The high word (EDX or RDX) must be smaller than the divisor, otherwise an overflow would occur (with DIV instruction it would be an exception 0). If we take V = bsr D, then:
N < 2^(B+V+1), because high word of N is smaller than the divisor
R < D < 2^(V+1)
N*R < 2^(B+2*V+2)
So we can take S = 2*V+2. Obviously M = 2^(B+S) / D + 1 is going to be larger than machine word, so the the multiplication is no longer going to be simple.
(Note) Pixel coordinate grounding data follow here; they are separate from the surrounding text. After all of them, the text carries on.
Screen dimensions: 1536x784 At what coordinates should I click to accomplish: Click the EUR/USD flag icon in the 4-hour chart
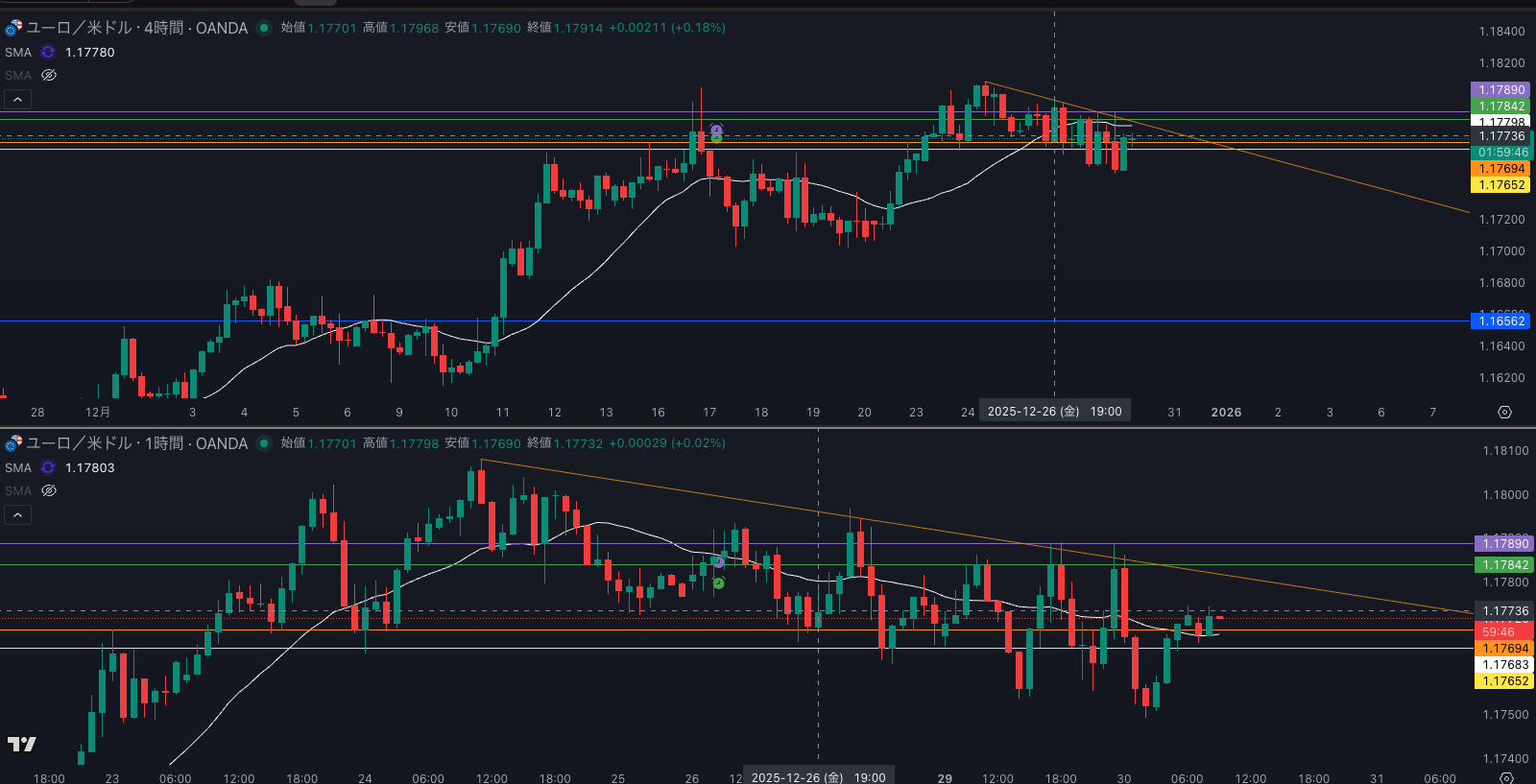(x=13, y=28)
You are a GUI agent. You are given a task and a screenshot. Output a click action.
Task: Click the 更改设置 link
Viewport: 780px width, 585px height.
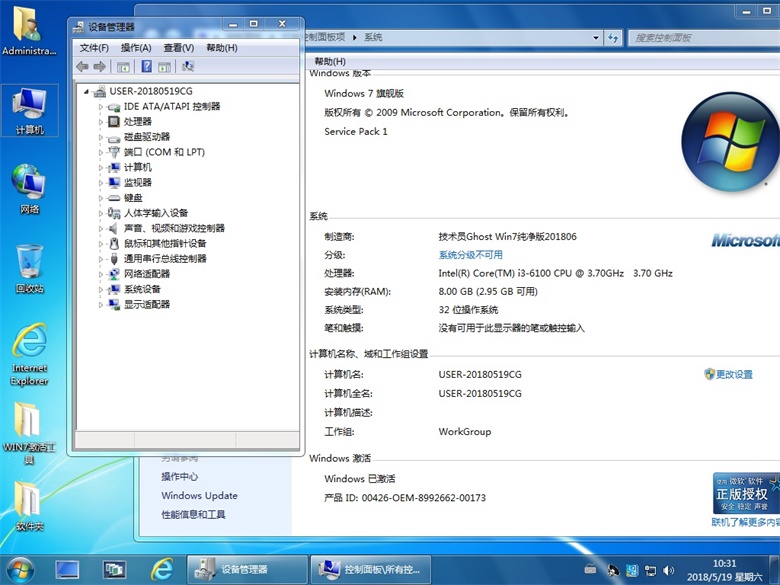[734, 374]
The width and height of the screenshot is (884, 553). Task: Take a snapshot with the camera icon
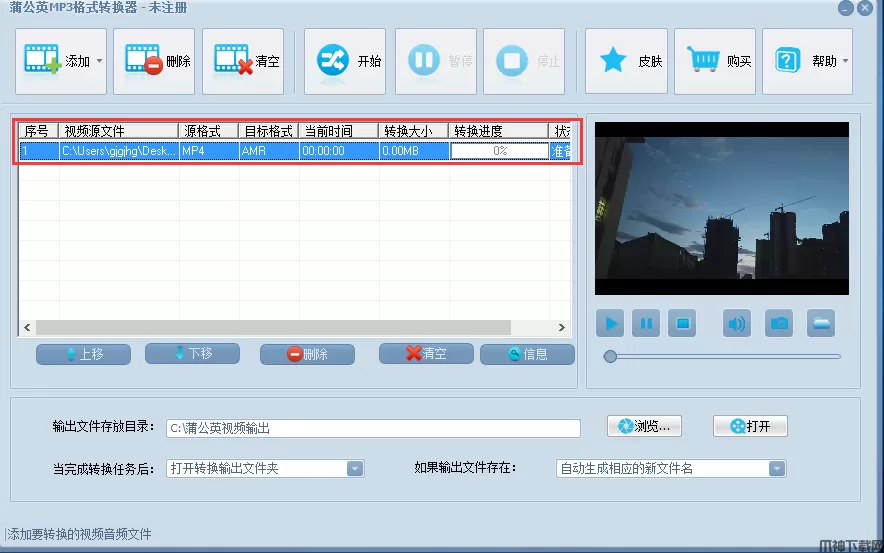779,323
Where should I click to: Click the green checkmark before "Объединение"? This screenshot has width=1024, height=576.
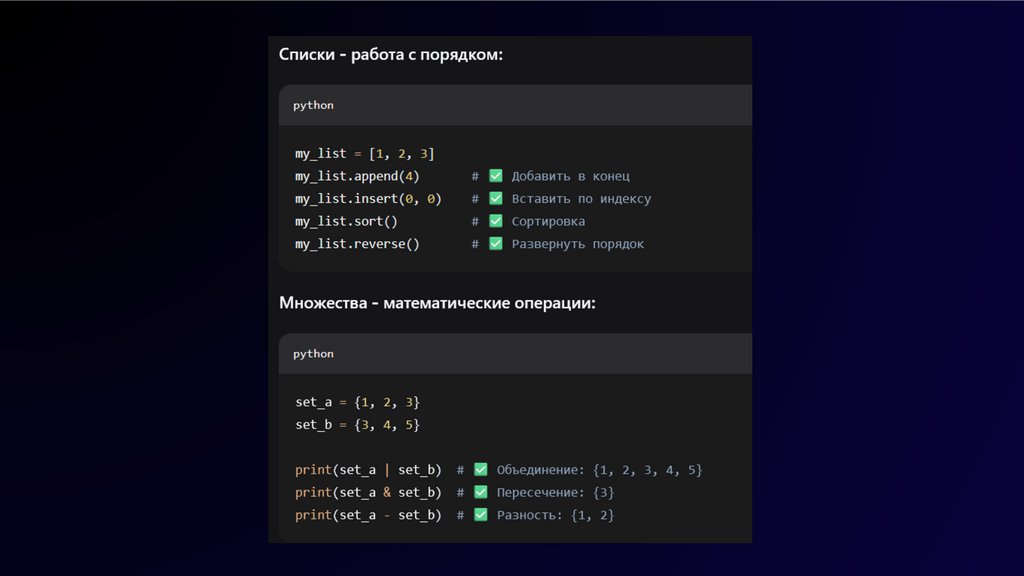click(x=480, y=469)
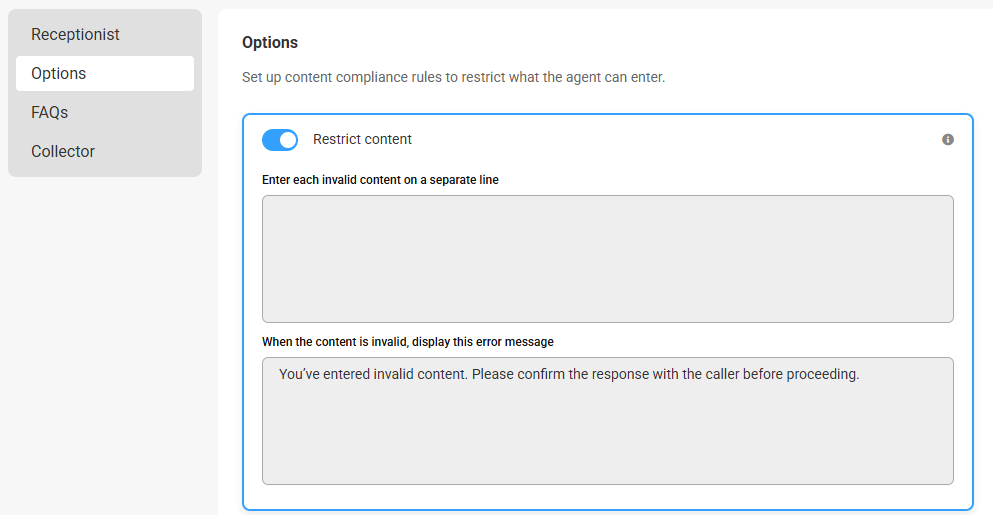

For D = 10, we get S = 8 and M = 2^40 / 10 + 1 = 199999999Ah. This led me to the following 32-bit routine that can replace "DIV 10" (without checking for overflow, input EDX must be smaller than 10):
Code:
div10:
; this trashes EBX and ECX, you may need to preserve them
        push    eax edx
        imul    edx,19h
        mov     ecx,edx
        mov     edx,09999999Ah
        mov     ebx,eax
        mul     edx
        mov     eax,ebx
        mov     ebx,edx
        mov     edx,19h
        mul     edx
        add     ebx,eax
        adc     ecx,edx
        pop     eax
        mov     edx,09999999Ah
        mul     edx
        add     eax,ebx
        adc     ecx,edx
        shrd    eax,ecx,8
        pop     edx
        imul    ecx,eax,10
        sub     edx,ecx
        retn    
This is a long function with five multiplication instructions, but when I took a routine for converting very large integers to decimal and replaced the DIV instruction with a call to "div10", it still gave a noticeable improvement on my machine. If anything, this demonstrates how expensive DIV can sometimes be.
Post 08 Sep 2017, 15:05
View user's profile Send private message Visit poster's website Reply with quote
tthsqe



Joined: 20 May 2009
Posts: 767
tthsqe 09 Sep 2017, 09:48
Since this is a thread on division, I though I would collect my thoughts on multiprecision division. Throughout this post, let X be the word size of the machine - so usually X=2^{32} \text{ or } X=2^{64}, but any integer X \ge 4 will do. Given word-sized positive integers A_0, B_0, B_1, the x86 architecture has an instruction div for calculating

0 \le \left \lfloor{ \frac{B_1 X + B_0}{A_0}}\right \rfloor < X\text{.}
An exception is raised if this quotient is  \ge X, i.e. not word sized.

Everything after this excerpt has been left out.